Winter is here. We are definitely feeling it here down in chilly Vic and we know that you feel it up there in the warmer northern regions (even though we think an 18 degree day is balmy).
How to get through winter maintaining your inner glow? From the inside out, here's how we do it - and the secret is VITAMIN D.
Vitamin D is well known for its anti-inflammatory and anti depressant function, but did you know that vitamin D is also an extremely powerful antiviral? That should be music to your ears in light of the current situation, where COVID19 is still circulating along with the flu and multiple common colds. Colds dampen your inner glow, and to keep it alive you need a healthy diet full of fruits and vegetables and SUNLIGHT.

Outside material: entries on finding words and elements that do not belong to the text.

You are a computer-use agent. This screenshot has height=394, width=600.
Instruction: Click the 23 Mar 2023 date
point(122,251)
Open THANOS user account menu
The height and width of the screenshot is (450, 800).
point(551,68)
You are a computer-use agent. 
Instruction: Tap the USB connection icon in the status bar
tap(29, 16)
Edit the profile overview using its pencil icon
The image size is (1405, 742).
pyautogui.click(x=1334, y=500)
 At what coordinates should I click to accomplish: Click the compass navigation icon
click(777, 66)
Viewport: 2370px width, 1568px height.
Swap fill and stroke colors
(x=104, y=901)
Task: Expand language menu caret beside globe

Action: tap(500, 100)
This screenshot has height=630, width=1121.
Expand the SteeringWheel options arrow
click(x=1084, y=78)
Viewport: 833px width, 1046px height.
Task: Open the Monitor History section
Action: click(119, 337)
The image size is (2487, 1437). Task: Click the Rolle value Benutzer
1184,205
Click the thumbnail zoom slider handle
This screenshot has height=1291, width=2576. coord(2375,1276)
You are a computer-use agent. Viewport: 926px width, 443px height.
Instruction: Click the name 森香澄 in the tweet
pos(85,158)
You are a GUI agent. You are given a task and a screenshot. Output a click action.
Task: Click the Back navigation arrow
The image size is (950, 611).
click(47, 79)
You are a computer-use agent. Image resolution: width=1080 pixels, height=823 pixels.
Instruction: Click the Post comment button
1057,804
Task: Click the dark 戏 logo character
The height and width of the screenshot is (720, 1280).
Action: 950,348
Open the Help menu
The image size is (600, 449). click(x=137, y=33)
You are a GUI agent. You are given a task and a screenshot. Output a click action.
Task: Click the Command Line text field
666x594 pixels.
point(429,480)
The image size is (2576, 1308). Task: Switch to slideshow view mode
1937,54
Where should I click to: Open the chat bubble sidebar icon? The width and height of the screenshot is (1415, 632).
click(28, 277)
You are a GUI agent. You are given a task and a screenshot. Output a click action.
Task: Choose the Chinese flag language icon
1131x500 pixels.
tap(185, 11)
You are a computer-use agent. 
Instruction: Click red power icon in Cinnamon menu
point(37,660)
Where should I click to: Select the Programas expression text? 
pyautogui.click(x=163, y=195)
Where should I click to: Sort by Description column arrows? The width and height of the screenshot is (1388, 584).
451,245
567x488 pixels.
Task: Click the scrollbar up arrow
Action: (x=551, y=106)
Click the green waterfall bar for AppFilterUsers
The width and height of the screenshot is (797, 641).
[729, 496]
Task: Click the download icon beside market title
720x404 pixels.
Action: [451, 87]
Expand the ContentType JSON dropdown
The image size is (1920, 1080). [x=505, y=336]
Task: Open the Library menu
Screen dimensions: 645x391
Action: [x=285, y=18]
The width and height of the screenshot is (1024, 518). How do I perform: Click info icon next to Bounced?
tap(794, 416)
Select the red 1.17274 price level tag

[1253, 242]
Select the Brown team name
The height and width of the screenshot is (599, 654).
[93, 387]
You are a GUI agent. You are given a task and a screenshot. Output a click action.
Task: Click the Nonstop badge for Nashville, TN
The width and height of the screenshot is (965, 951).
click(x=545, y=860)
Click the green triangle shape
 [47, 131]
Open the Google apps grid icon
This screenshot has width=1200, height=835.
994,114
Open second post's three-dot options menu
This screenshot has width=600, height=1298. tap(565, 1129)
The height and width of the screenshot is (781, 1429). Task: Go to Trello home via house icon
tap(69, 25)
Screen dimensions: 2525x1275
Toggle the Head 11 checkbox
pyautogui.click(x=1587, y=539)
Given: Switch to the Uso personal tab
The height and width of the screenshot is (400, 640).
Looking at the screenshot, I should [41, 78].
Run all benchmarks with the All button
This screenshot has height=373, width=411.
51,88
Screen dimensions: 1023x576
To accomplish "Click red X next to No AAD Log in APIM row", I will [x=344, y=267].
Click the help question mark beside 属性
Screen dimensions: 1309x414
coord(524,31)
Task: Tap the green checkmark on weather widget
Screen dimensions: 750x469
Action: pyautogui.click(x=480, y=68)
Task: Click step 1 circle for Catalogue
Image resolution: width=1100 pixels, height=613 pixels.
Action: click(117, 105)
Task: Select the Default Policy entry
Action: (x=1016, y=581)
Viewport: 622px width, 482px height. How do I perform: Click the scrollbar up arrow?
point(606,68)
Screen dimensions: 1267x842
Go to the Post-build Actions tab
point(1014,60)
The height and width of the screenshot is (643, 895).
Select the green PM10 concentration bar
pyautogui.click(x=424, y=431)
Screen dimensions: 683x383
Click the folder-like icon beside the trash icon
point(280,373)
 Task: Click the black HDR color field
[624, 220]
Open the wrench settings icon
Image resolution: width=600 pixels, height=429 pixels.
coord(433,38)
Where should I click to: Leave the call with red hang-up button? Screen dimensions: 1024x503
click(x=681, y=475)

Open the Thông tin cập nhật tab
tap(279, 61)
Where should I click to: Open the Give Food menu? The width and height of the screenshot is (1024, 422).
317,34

It's true, before modern medicine a common treatment for viruses was sunlight therapy. Today, hundreds of scientists are studying how UV therapy could be a cure for COVID-19. This may prove effective in a medical setting as a treatment, but hey - prevention is better than a cure and having your vitamin D levels up is a sure fire way to improve your bodies natural defences. During these times with a long, indoor lead up to winter (thanks COVID-19) our bodies never needed Vitamin D more. Guess what? It's out there for the taking (for free) and here are some ideas for you to get outside and lap it up, keeping your body in tip-top antiviral protection mode:
- Go for a walk. This may seem like the obvious, but just getting yourself out for 10 minutes will give you a good dose of Vitamin D, as well as all the other endorphins that come with exercise.
- Have your morning coffee/tea on your porch, in your garden or wherever you can find a patch of sunlight. Morning sun is especially glorious and gives you a little glow for the rest of the day.
- Open the windows! I know this is hard during winter, especially if there is a chilly breeze or the heater is on inside. But you will not absorb vitamin D through a window, so even a ten minute blast will do you good.
Make sure you are eating lots of vitamin rich foods such as leafy greens and cruciferous veggies so that your body can produce Vitamin D efficiently.